___ Entries provided ___

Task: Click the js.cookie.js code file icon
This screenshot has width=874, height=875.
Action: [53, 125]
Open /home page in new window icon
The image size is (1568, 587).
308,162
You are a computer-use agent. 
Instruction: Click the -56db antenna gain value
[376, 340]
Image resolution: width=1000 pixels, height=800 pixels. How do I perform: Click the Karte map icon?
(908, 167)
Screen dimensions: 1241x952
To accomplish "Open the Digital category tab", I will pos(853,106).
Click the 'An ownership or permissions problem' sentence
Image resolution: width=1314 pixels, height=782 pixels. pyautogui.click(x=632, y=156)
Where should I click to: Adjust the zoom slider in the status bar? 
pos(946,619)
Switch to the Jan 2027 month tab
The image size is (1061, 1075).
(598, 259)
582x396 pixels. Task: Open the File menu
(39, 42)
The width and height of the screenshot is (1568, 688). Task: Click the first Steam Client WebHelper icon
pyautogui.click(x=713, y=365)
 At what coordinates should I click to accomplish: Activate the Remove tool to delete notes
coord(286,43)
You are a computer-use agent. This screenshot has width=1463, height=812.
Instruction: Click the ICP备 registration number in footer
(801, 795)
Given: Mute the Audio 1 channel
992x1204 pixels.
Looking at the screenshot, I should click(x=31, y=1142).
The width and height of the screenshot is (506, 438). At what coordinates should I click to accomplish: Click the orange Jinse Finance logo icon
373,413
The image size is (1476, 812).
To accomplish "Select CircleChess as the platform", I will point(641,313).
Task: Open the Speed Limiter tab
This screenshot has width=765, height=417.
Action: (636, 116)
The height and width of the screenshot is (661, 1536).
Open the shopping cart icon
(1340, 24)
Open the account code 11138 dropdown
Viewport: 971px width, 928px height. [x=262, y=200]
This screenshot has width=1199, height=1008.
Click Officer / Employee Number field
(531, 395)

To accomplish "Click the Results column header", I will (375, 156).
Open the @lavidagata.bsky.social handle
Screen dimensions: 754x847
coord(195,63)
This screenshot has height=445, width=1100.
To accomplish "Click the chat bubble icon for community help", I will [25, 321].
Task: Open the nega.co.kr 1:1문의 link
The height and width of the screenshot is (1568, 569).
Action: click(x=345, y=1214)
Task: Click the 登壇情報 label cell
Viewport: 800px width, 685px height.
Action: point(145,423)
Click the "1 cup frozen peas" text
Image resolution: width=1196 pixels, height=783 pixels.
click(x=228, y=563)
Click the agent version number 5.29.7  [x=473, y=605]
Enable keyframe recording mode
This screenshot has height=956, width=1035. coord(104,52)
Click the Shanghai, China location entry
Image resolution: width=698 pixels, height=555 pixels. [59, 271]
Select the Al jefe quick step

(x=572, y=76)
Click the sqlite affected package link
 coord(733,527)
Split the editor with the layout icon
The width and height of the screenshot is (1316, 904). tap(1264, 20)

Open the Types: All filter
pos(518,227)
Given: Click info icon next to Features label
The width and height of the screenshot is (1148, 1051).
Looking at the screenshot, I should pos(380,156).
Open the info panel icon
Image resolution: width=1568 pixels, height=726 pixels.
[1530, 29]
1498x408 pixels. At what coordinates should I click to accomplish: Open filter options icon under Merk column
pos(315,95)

___

* About this exercise
With no alteration of any kind, give the data again in full.

* Answer to the problem
Task: Click the js.cookie.js code file icon
This screenshot has width=874, height=875.
Action: [53, 125]
Open /home page in new window icon
The image size is (1568, 587).
308,162
You are a computer-use agent. 
Instruction: Click the -56db antenna gain value
[376, 340]
Image resolution: width=1000 pixels, height=800 pixels. How do I perform: Click the Karte map icon?
(908, 167)
Screen dimensions: 1241x952
To accomplish "Open the Digital category tab", I will pos(853,106).
Click the 'An ownership or permissions problem' sentence
Image resolution: width=1314 pixels, height=782 pixels. pyautogui.click(x=632, y=156)
Where should I click to: Adjust the zoom slider in the status bar? 
pos(946,619)
Switch to the Jan 2027 month tab
The image size is (1061, 1075).
(598, 259)
582x396 pixels. Task: Open the File menu
(39, 42)
The width and height of the screenshot is (1568, 688). Task: Click the first Steam Client WebHelper icon
pyautogui.click(x=713, y=365)
 At what coordinates should I click to accomplish: Activate the Remove tool to delete notes
coord(286,43)
You are a computer-use agent. This screenshot has width=1463, height=812.
Instruction: Click the ICP备 registration number in footer
(801, 795)
Given: Mute the Audio 1 channel
992x1204 pixels.
Looking at the screenshot, I should click(x=31, y=1142).
The width and height of the screenshot is (506, 438). At what coordinates should I click to accomplish: Click the orange Jinse Finance logo icon
373,413
The image size is (1476, 812).
To accomplish "Select CircleChess as the platform", I will point(641,313).
Task: Open the Speed Limiter tab
This screenshot has width=765, height=417.
Action: (636, 116)
The height and width of the screenshot is (661, 1536).
Open the shopping cart icon
(1340, 24)
Open the account code 11138 dropdown
Viewport: 971px width, 928px height. [x=262, y=200]
This screenshot has width=1199, height=1008.
Click Officer / Employee Number field
(531, 395)

To accomplish "Click the Results column header", I will (375, 156).
Open the @lavidagata.bsky.social handle
Screen dimensions: 754x847
coord(195,63)
This screenshot has height=445, width=1100.
To accomplish "Click the chat bubble icon for community help", I will [25, 321].
Task: Open the nega.co.kr 1:1문의 link
The height and width of the screenshot is (1568, 569).
Action: click(x=345, y=1214)
Task: Click the 登壇情報 label cell
Viewport: 800px width, 685px height.
Action: point(145,423)
Click the "1 cup frozen peas" text
Image resolution: width=1196 pixels, height=783 pixels.
click(x=228, y=563)
Click the agent version number 5.29.7  [x=473, y=605]
Enable keyframe recording mode
This screenshot has height=956, width=1035. coord(104,52)
Click the Shanghai, China location entry
Image resolution: width=698 pixels, height=555 pixels. [59, 271]
Select the Al jefe quick step

(x=572, y=76)
Click the sqlite affected package link
 coord(733,527)
Split the editor with the layout icon
The width and height of the screenshot is (1316, 904). tap(1264, 20)

Open the Types: All filter
pos(518,227)
Given: Click info icon next to Features label
The width and height of the screenshot is (1148, 1051).
Looking at the screenshot, I should pos(380,156).
Open the info panel icon
Image resolution: width=1568 pixels, height=726 pixels.
[1530, 29]
1498x408 pixels. At what coordinates should I click to accomplish: Open filter options icon under Merk column
pos(315,95)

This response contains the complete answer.